Omnipotent, Omniscient, Omnivoyeur Fucker

Life sure is funny. Is it me or does the cosmos actually intervene in my life when I'm just full of complete and total crap?

See, I've been "depressed" for the last few days. I know people use this word lightly, and at the slightest hint of sadness use the term to describe their present condition to portray an overly dramatic state (cue tissue box and stress tabs). Well, that is how I'm using the word in this case. So anyway, back to my "depression."

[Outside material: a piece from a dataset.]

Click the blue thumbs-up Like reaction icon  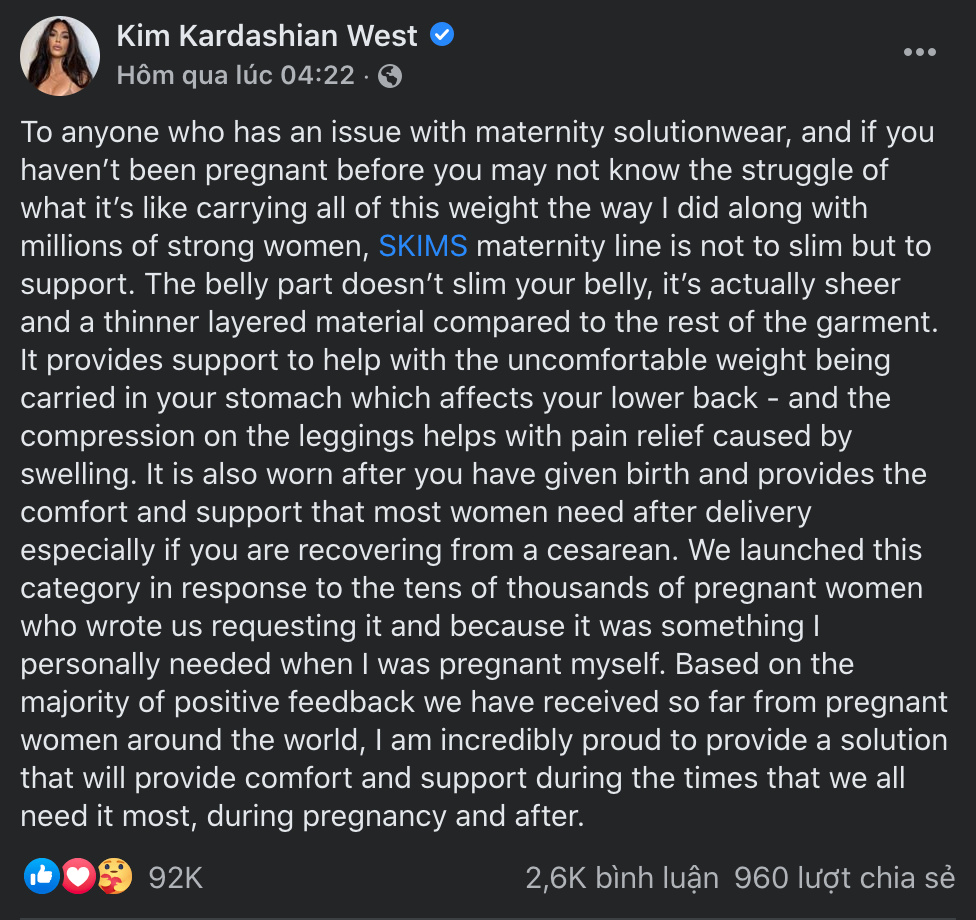[x=42, y=876]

I've been dealt with all sorts of blows lately. Financial, career-wise and family-related stuff. The year of the wooden cock has not been serving me well so far, and so I started the new year with this mind-set that things will get worse. And they have. Really. What could be worse than the absolute chaos on the outside (traffic, inflation, shitty people in the shitty city in the shitty country) complementing the chaos on the inside?

And so when you think that you're "depressed" and think you're entitled to wallow in your self-pity, here come the cosmos to slap you in the face.

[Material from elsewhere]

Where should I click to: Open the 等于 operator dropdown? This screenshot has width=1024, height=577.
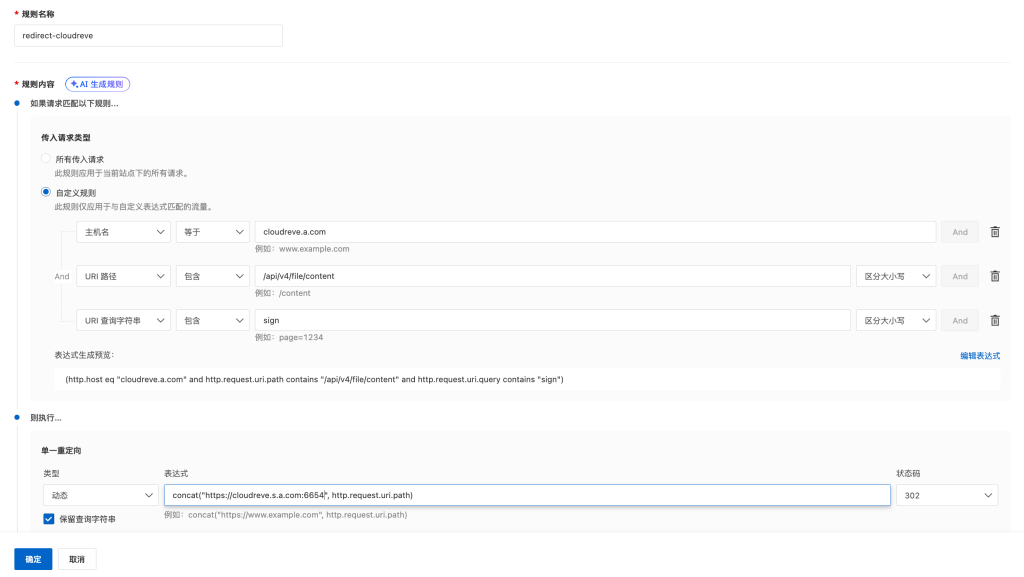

See, I've a student who attempted to kill herself. Last Thursday she finally showed up in class after a month-long absence. "Hey, what happened to you? I thought you'd dropped my class." She handed me two folded sheets of paper. "Sorry Ma'am I was hospitalized." Valid excuse no? I usually take my students' word and so I made no attempt to read what I correctly assumed were the requisite medical certificate and excuse letter or whatnot. "So were you sick?" I handed her back the papers. "No Ma'am I overdosed on drugs." Oh. This should prove interesting, I thought. And so just before she could close her fingers on her letters I pulled them back. In big block letters:
NON-ACCIDENTAL OVERDOSE OF MEDICOL.

"I'm seeing a psychiatrist." Oh. Good for you. I would have quizzed her more, but the rest of the eager-beavers were eavesdropping. She fits the profile really. Goth-girl, keeps to herself, dark clothes and dark make-up. Anti-social and listens to grungy, depressing music. I know because when I asked her to sing a little something to audition for a choral competition last year she sang this Tori Amos-ey number. "Weird" would be the mainstream description. But I like weird. I like weirdos. Maybe because I fancy myself to be one. Although I'm really not.

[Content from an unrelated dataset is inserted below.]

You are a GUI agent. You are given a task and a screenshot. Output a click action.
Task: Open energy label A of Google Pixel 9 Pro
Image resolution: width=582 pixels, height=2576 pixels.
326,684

Because I couldn't properly talk to her in class, I e-mailed her yesterday:
It's probably not my place to say this, but I'll say it anyway. We all have our burdens to carry. Some are better able to cope than others but we all need the occasional helping hand. You are young, and as you get older the load will get heavier as more pressures, disappointments and responsibilities come. It doesn't sound too promising but you learn to roll with the punches. And somewhere down the line, you'll have learned what it means to be alive. Just give it time. Ok?
And right after I hit the send button the cosmos bitch-slapping kicked in. I could have been giving advice to myself. And I sort of was, because I and my student share the same name.